I'd better back up a little. Jesus is human. Jesus is God. How, I don't know: and I don't need to. I accept the Incarnation as the least-complicated explanation for what's happened. Occam's razor, and all that.

Some folks balk at the idea that God would really become human. Maybe it doesn't seem 'spiritual' enough. They've said that Jesus is:
  • Is not really human (Gnosticism)
    • Catechism, 465
  • Is human, with a God implant (Nestorianism)
    • Catechism, 466
  • Started human, then became purely divine (Monophysitism)
    • Catechism, 467
    (December 26, 2012)
Then there's the currently-fashionable notion that God isn't involved, and that's yet another topic.

A Human Soul

A decade or so back, I ran across a discussion of the stories and parables Jesus told.
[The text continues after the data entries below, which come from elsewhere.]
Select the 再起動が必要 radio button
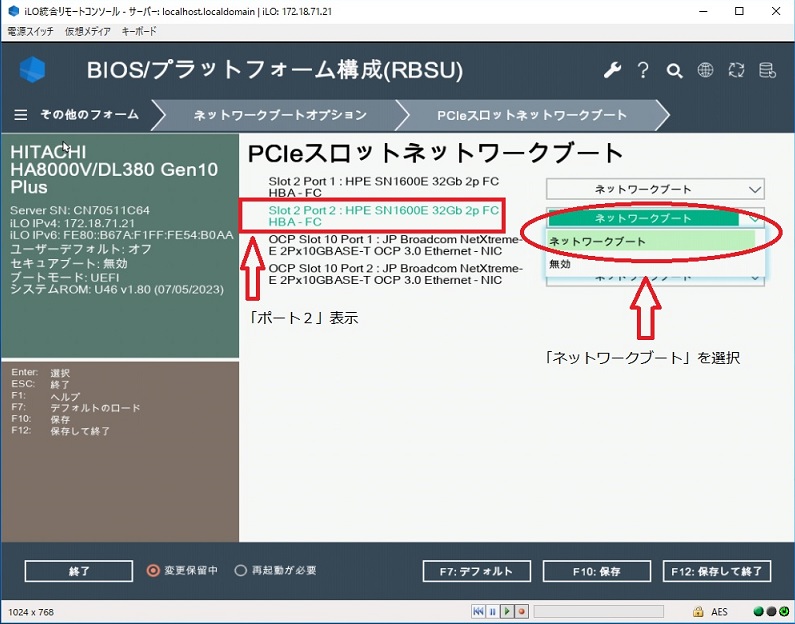Screen dimensions: 795x624 tap(240, 571)
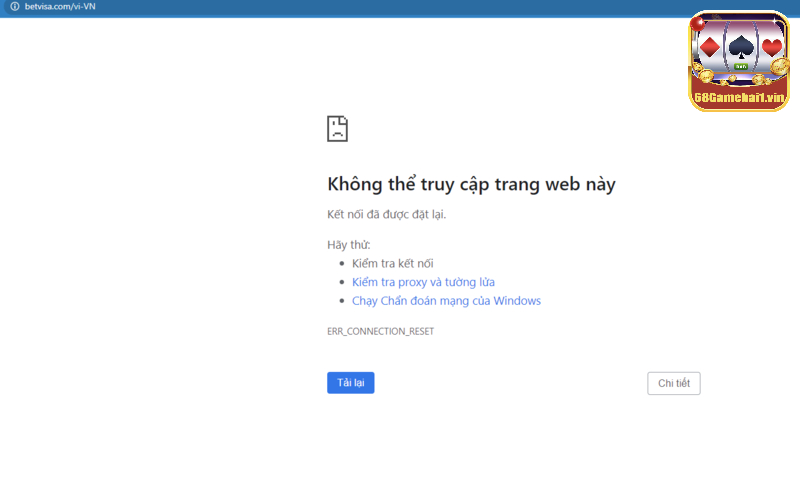Open the Kiểm tra proxy và tường lửa link
This screenshot has height=482, width=800.
pos(423,282)
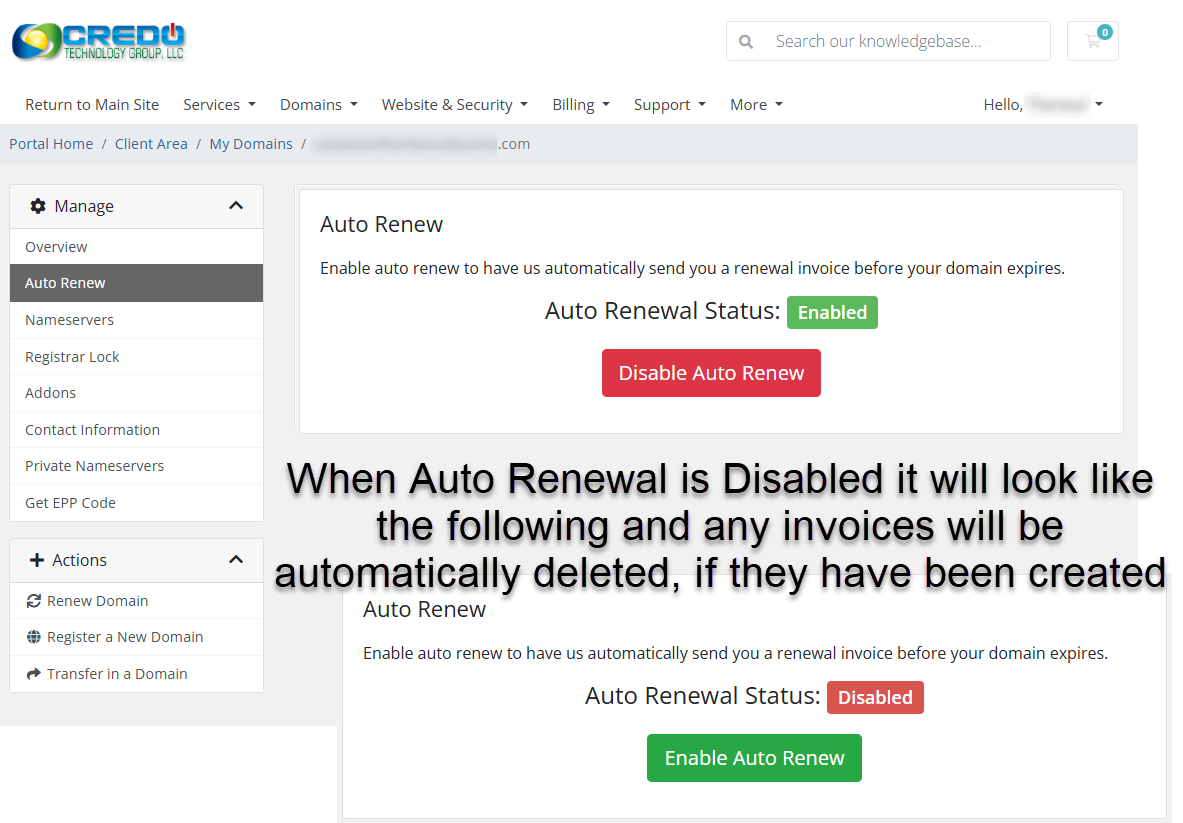This screenshot has width=1183, height=823.
Task: Click the Actions plus icon
Action: [38, 560]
Apparently they're a lot like stories folks told in Egypt around that time. That's hardly surprising. Jesus spent time in Egypt. He or his parents could easily have picked up a few stories while there. (Matthew 2:14-21)

I think it's a mistake to imagine Jesus as merely a wise man - who said "before Abraham came to be, I AM"?! I also think it's a mistake to imagine Jesus as purely 'spiritual,' someone who was just pretending to be human.

Jesus has a human soul: and had human, limited, knowledge. He was born in a particular time and place, learned to speak, and grew up: just as we all do. (Catechism, 472)
"And Jesus advanced (in) wisdom and age and favor before God and man."
(Luke 2:52)

"He asked them, 'How many loaves do you have? Go and see.' And when they had found out they said, 'Five loaves and two fish.' "
(Mark 6:38)

"6 Now Jesus and his disciples set out for the villages of Caesarea Philippi. Along the way he asked his disciples, 'Who do people say that I am?' "
(Mark 8:27)

"When Jesus saw her weeping and the Jews who had come with her weeping, he became perturbed 7 and deeply troubled,

"and said, 'Where have you laid him?' They said to him, 'Sir, come and see.'"
(John 11:33-34)

About questions like "Who do people say that I am," I suppose Jesus could have been using the Socratic method: asking questions to elicit answers. It's a pretty good method for getting students to think about a subject, rather than just record what an instructor says: and that's yet again another topic.

Some commentary on the fifth chapter of Mark focuses on belief that physical contact and faith in Jesus' saving power. I'm also interested in this brief glimpse of my Lord's awareness:
"Jesus, aware at once that power had gone out from him, turned around in the crowd and asked, 'Who has touched my clothes?'

"But his disciples said to him, 'You see how the crowd is pressing upon you, and yet you ask, "Who touched me?" '

"And he looked around to see who had done it."
(Mark 5:30-32)
Jesus not knowing everything doesn't make my Lord seem 'too human,' as far as I'm concerned. If the Son of God wasn't human, Christ's death on Golgotha would have been an interesting bit divine play-acting. And that's still another topic.